Dónde y cómo deben estudiar los niños

Para los padres es muy importante que sus hijos sean buenos estudiantes, lo que implica que se esfuercen, tengan interés, se concentren, sepan organizarse… Y es que, a veces, no es tan sencillo conseguir que los pequeños tengan la motivación para ponerse a estudiar y, por ello, será difícil que avancen en su etapa escolar.

De este modo, será importante que los padres sigan una serie de consejos muy útiles para lograr que tengan un entorno, así como una pauta de trabajo, que les sirva para crear un buen hábito de estudio con el que obtengan buenos resultados.


Ambiente de estudio


En primer lugar, cabe destacar la importancia del ambiente de estudio, es decir, el lugar donde el pequeño hará sus deberes y estudiará cada día.

Lo más conveniente es que el niño estudie siempre en la misma habitación para, de ese modo, evitar que se distraiga. Lo mejor será que el niño relacione esa habitación con el estudio y así, estará más centrado desde el momento en que entre en ella. También será importante que sea un espacio sencillo, sin muchos cuadros, ni imágenes… ya que distraerán al pequeño.

Asimismo, a pesar de que sea sencilla, deberá ser adecuada para el estudio, es decir, habrá una mesa, una silla y todo lo necesario para que el pequeño se encuentre cómodo. También será útil que el escritorio tenga cajones donde el niño pueda tener herramientas útiles, tales como diccionarios, lápices, rotuladores, reglas… para que así encuentre a mano todo lo que pueda necesitar. Del mismo modo, dicha habitación tendrá que tener una buena iluminación, así como estar ventilada. Por otro lado, deberá ser un lugar tranquilo, que facilite la concentración. De este modo, será mejor que estudie sólo, sin la compañía de sus hermanos, ya que acabarán entreteniéndose unos a otros.

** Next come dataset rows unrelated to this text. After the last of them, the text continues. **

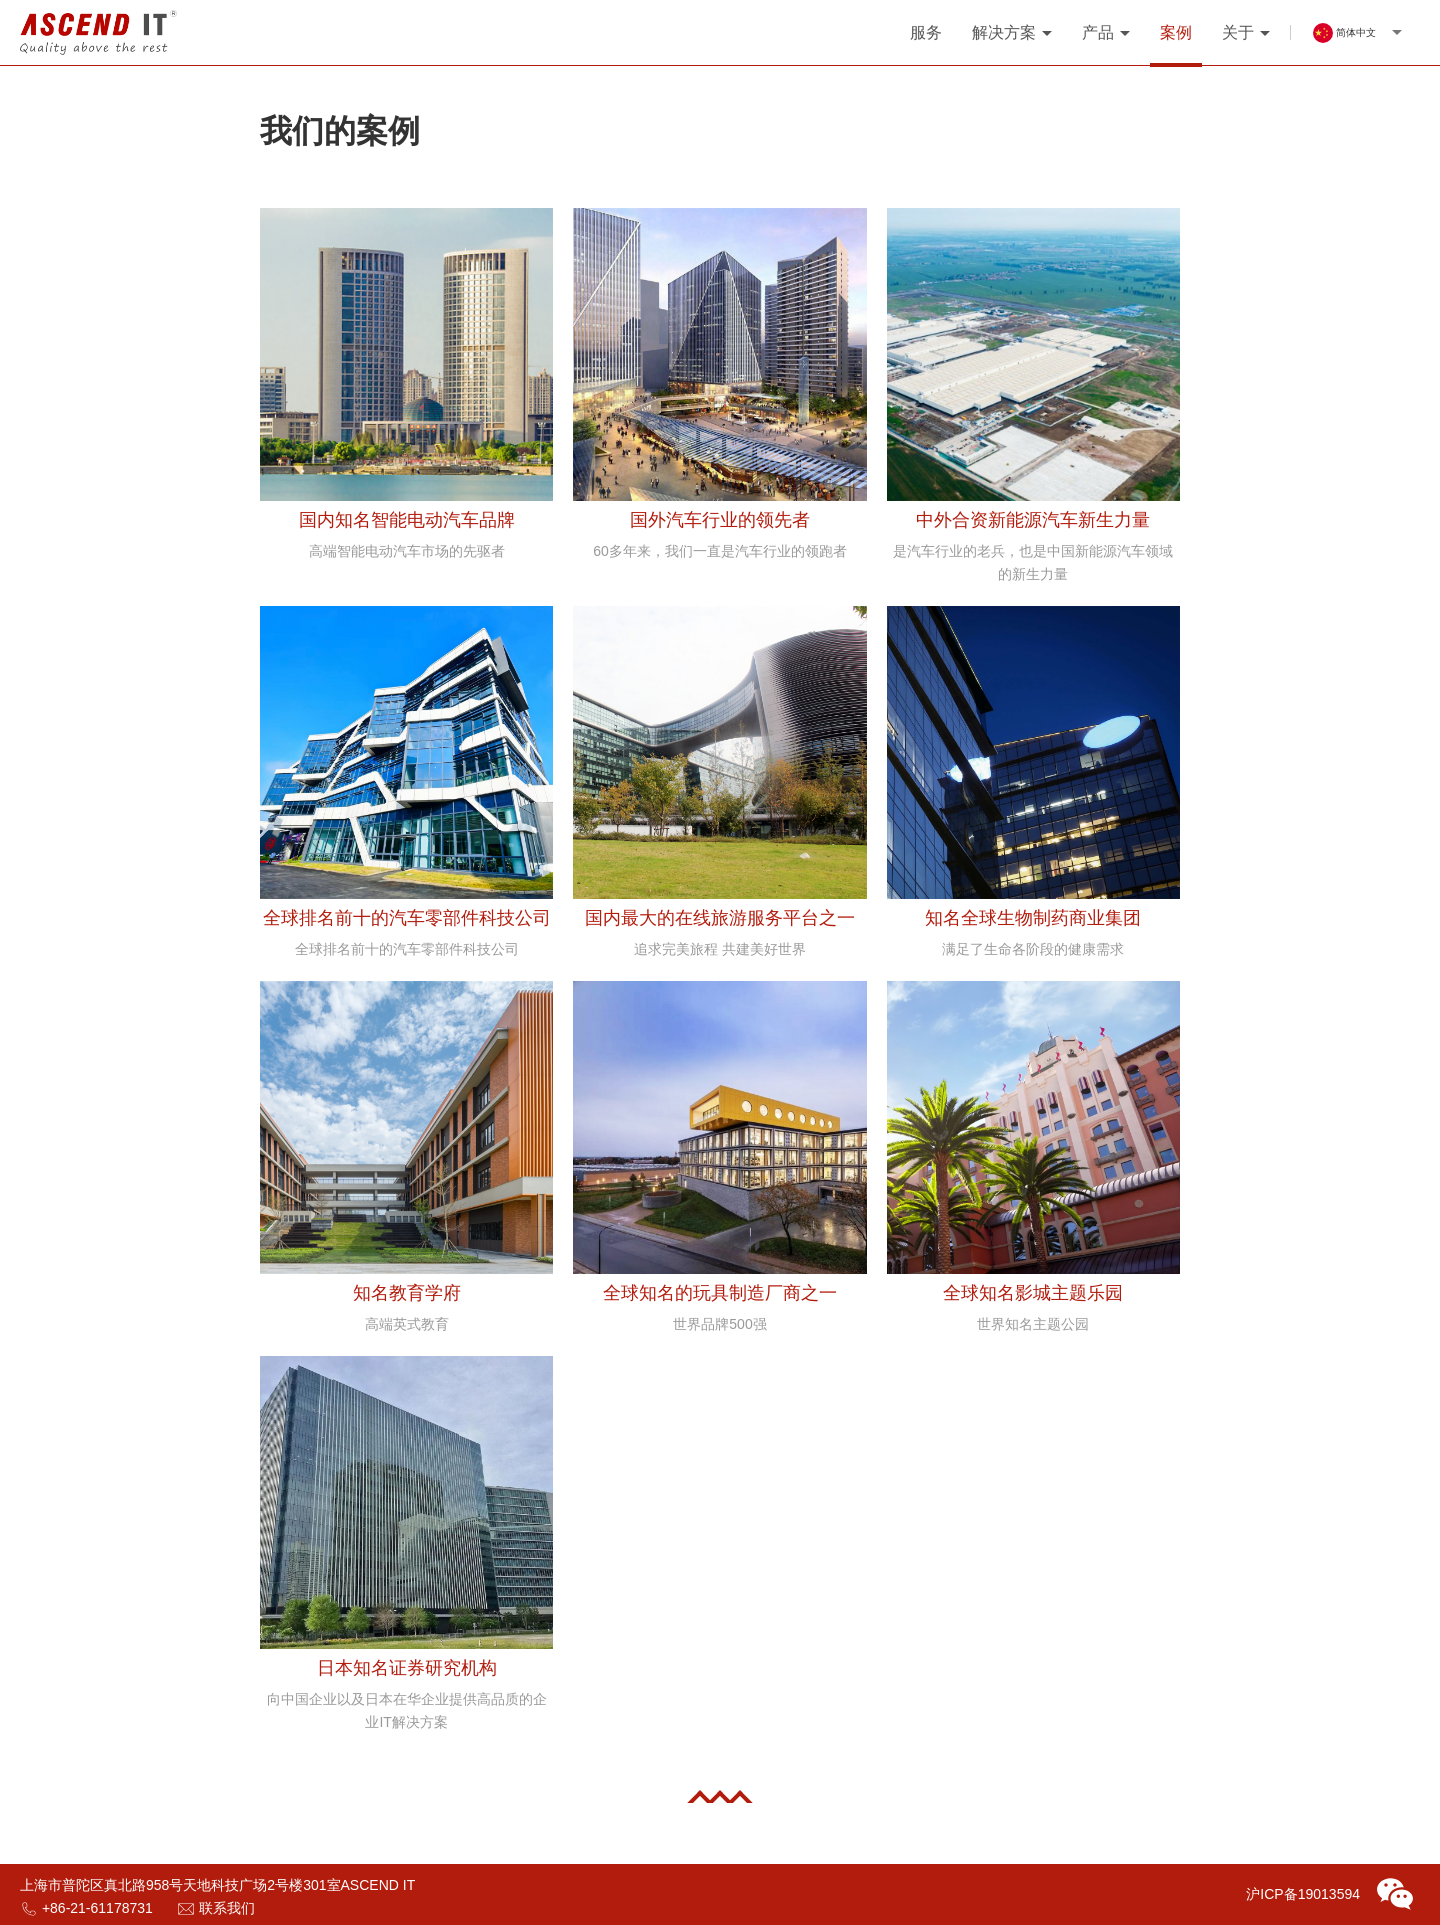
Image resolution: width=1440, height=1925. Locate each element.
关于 (1238, 32)
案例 (1176, 32)
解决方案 (1004, 32)
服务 (926, 32)
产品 (1098, 32)
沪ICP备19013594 (1303, 1894)
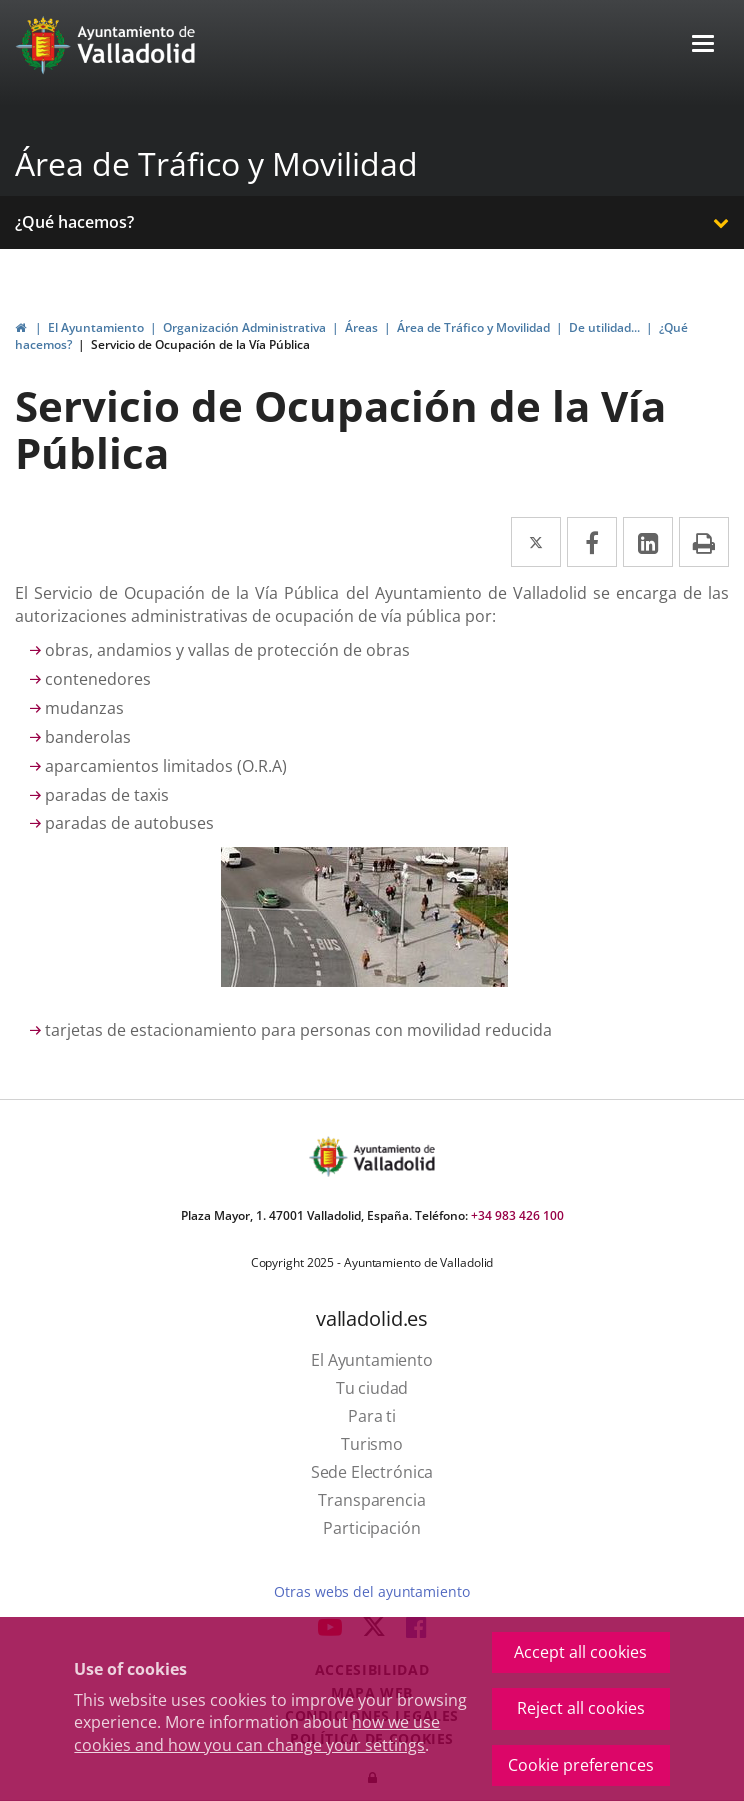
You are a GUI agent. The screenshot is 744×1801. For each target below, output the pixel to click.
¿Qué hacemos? (74, 222)
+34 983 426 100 (517, 1215)
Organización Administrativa (244, 327)
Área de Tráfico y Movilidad (216, 163)
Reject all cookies (581, 1708)
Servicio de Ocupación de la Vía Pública (200, 344)
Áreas (361, 327)
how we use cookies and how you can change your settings (257, 1733)
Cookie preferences (581, 1765)
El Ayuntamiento (96, 327)
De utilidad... (604, 327)
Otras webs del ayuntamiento (371, 1591)
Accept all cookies (580, 1652)
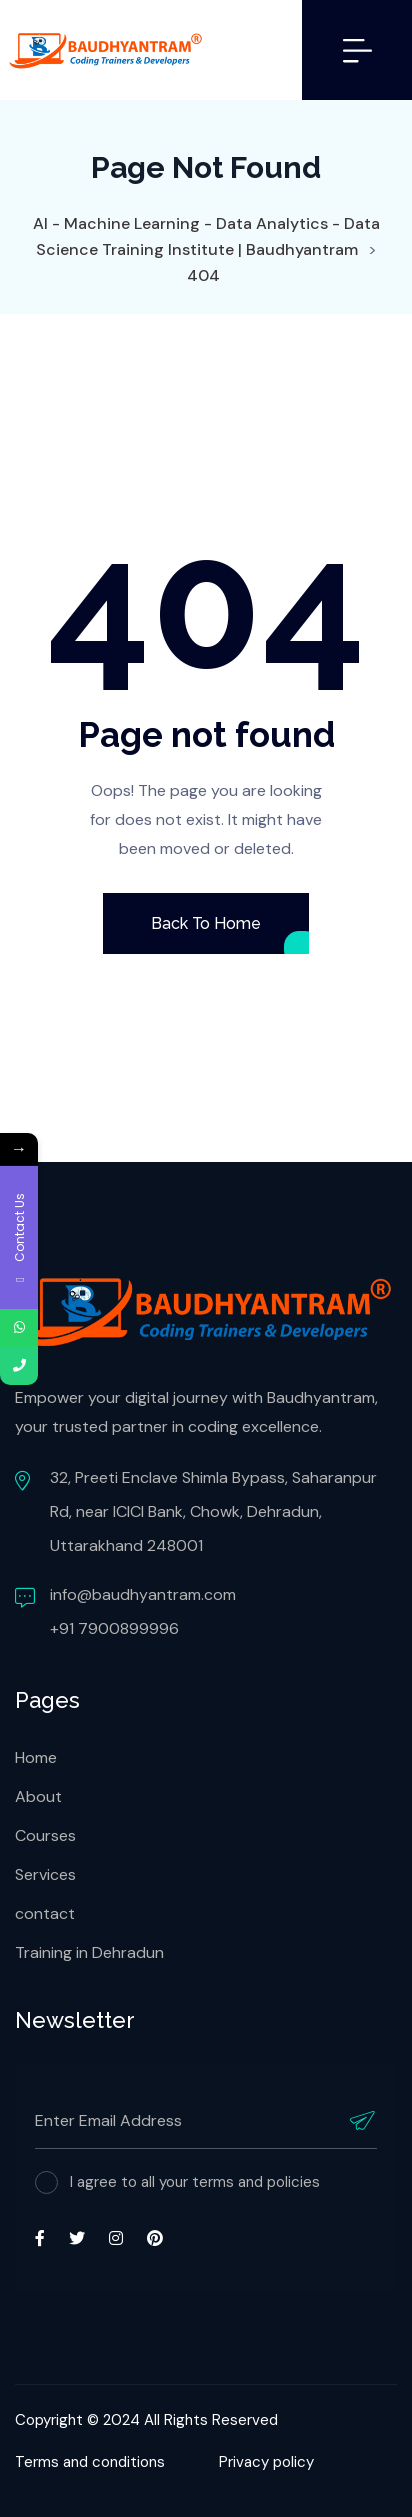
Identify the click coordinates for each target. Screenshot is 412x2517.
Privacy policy (266, 2462)
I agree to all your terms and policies (195, 2182)
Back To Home (205, 923)
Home (36, 1757)
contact (45, 1913)
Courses (45, 1835)
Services (45, 1874)
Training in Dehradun (89, 1952)
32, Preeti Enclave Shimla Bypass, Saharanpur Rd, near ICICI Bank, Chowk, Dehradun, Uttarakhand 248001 (213, 1511)
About (38, 1796)
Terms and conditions (90, 2462)
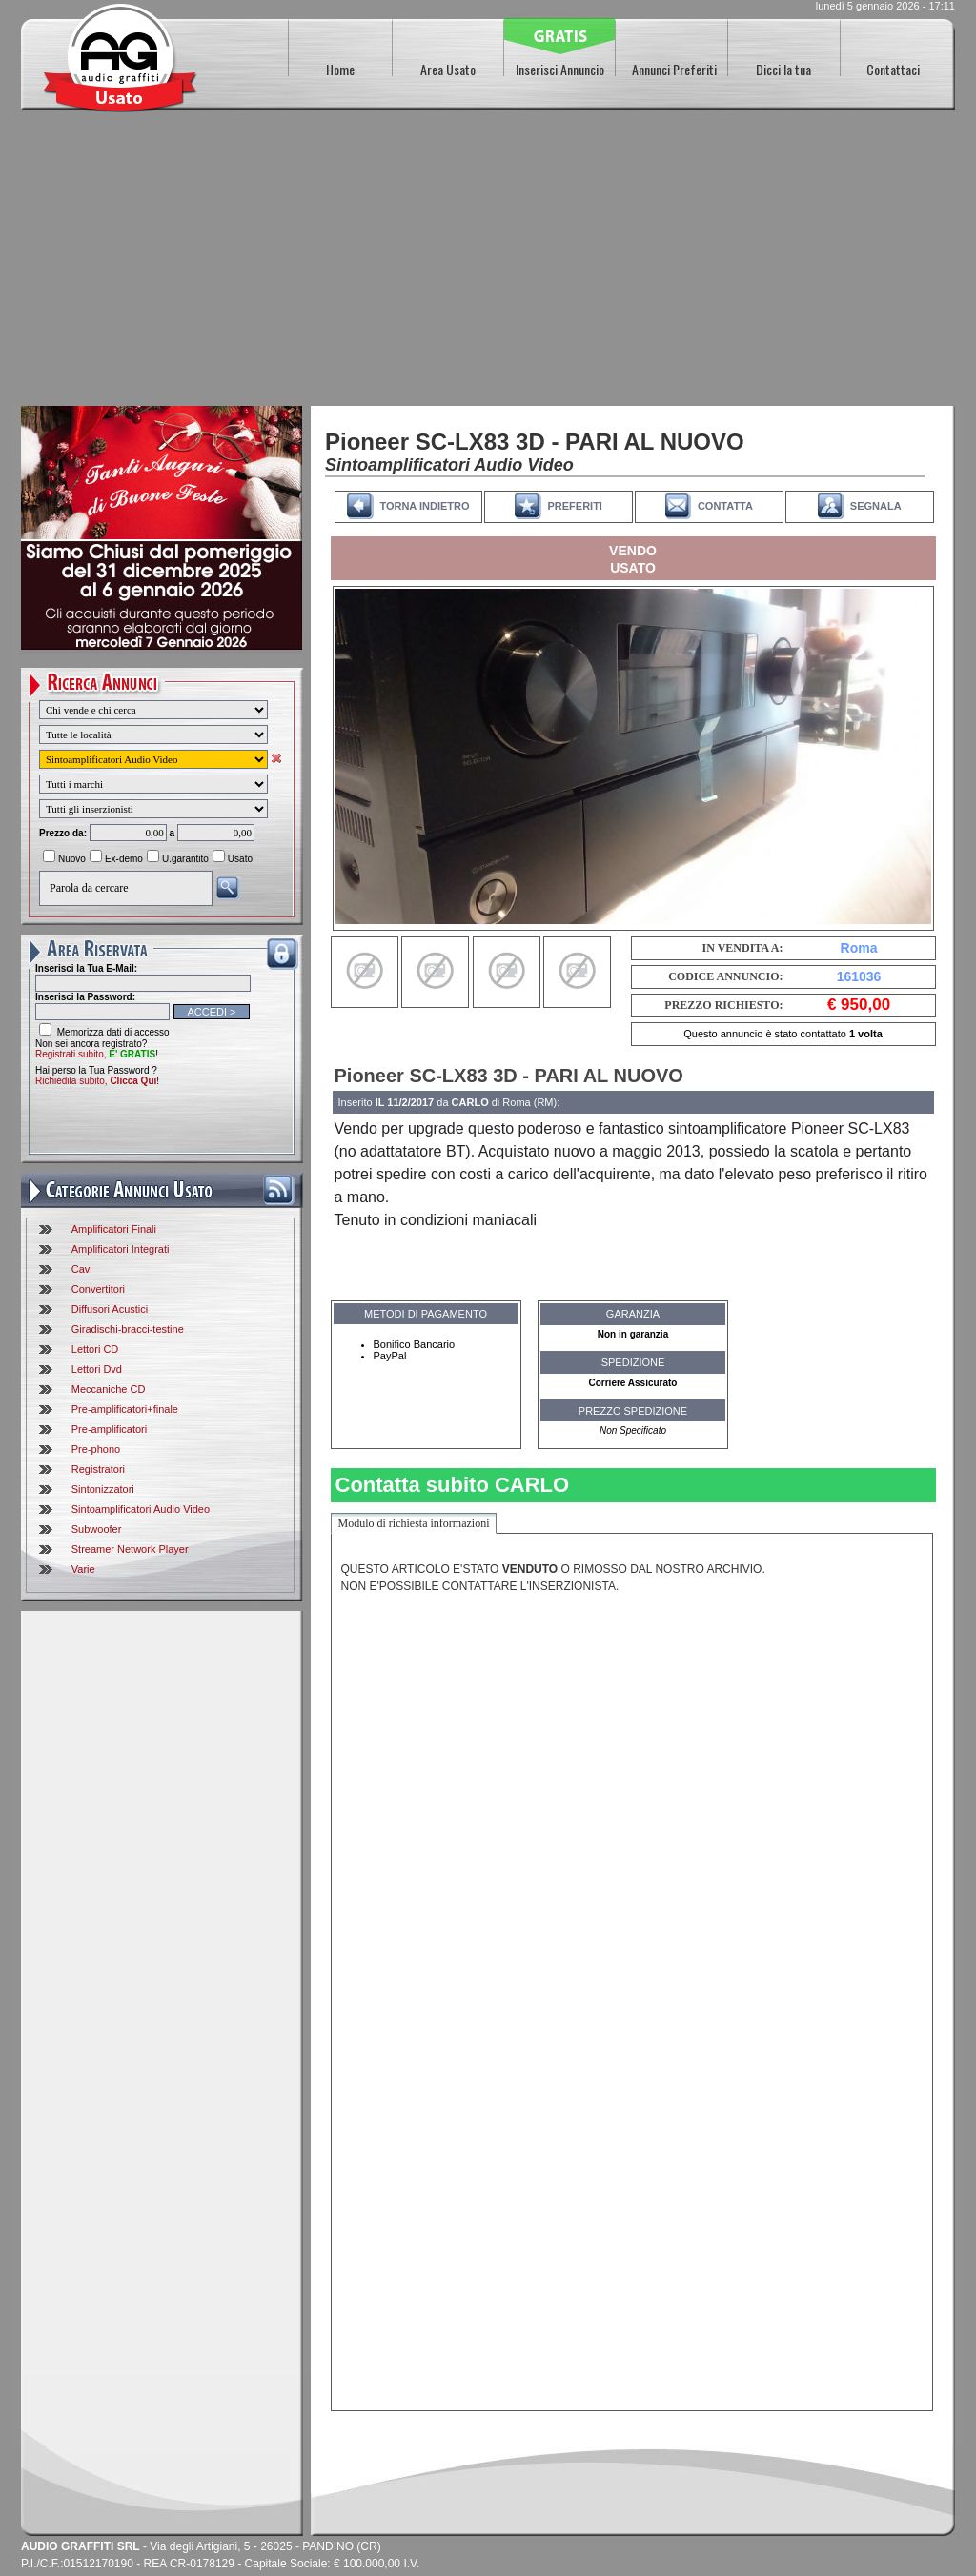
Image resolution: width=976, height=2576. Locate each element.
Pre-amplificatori (109, 1429)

De este modo, encontrar un espacio adecuado para el estudio es muy importante, tanto como lo es seguir un plan de estudio, una buena organización de las tareas que tiene que llevar a cabo. Los padres deberán ayudar, al principio, al pequeño a saber cuánto tiempo dedicar a cada materia, a organizarse en función de las fechas de examen, a tener un buen ritmo de trabajo… Será muy positivo que el niño simplemente no se ponga a estudiar sin más, sino que sepa organizarse para, de ese modo, llevar al día todas las materias, tanto en lo que se refiere a estudio como a la realización de los ejercicios.


Hay que convertir el estudiar en una rutina diaria


Así, se establecerá el tiempo que cada día dedicará a sus tareas escolares. Es cierto que deberá ser un horario flexible, ya que si un día hay que reforzar determinada materia, se alterará el tiempo estipulado. También será importante estructurar dicho tiempo, por lo que, al principio se abordarán los temas más complicadas, ya que el niño está más descansado y receptivo y, conforme vaya cansándose, será mejor que haga aquello que no le suponga tanto esfuerzo.

Será fundamental también que el pequeño, conforme vaya siendo más mayor, tenga un calendario, donde apunte los exámenes o las entregas, para que así pueda estructurar el trabajo y no dejarlo todo para el último momento. De este modo, irá creando un hábito de estudio muy bueno, gracias al que sabrá cómo actuar. Además, si el pequeño siente que controla la situación, se motivará y su autoestima se verá reforzada.

Aún así, esta organización dependerá de las cualidades del pequeño, de su capacidad intelectual, de sus puntos fuertes y débiles… Por ello, se creará una planificación de estudio a su medida.

Del mismo modo, será importante que el pequeño descanse y que, además del estudio, tenga actividades complementarias, que le hagan desconectar y relajarse para que, cuando tenga que volver al estudio o a los deberes, lo haga con más fuerza.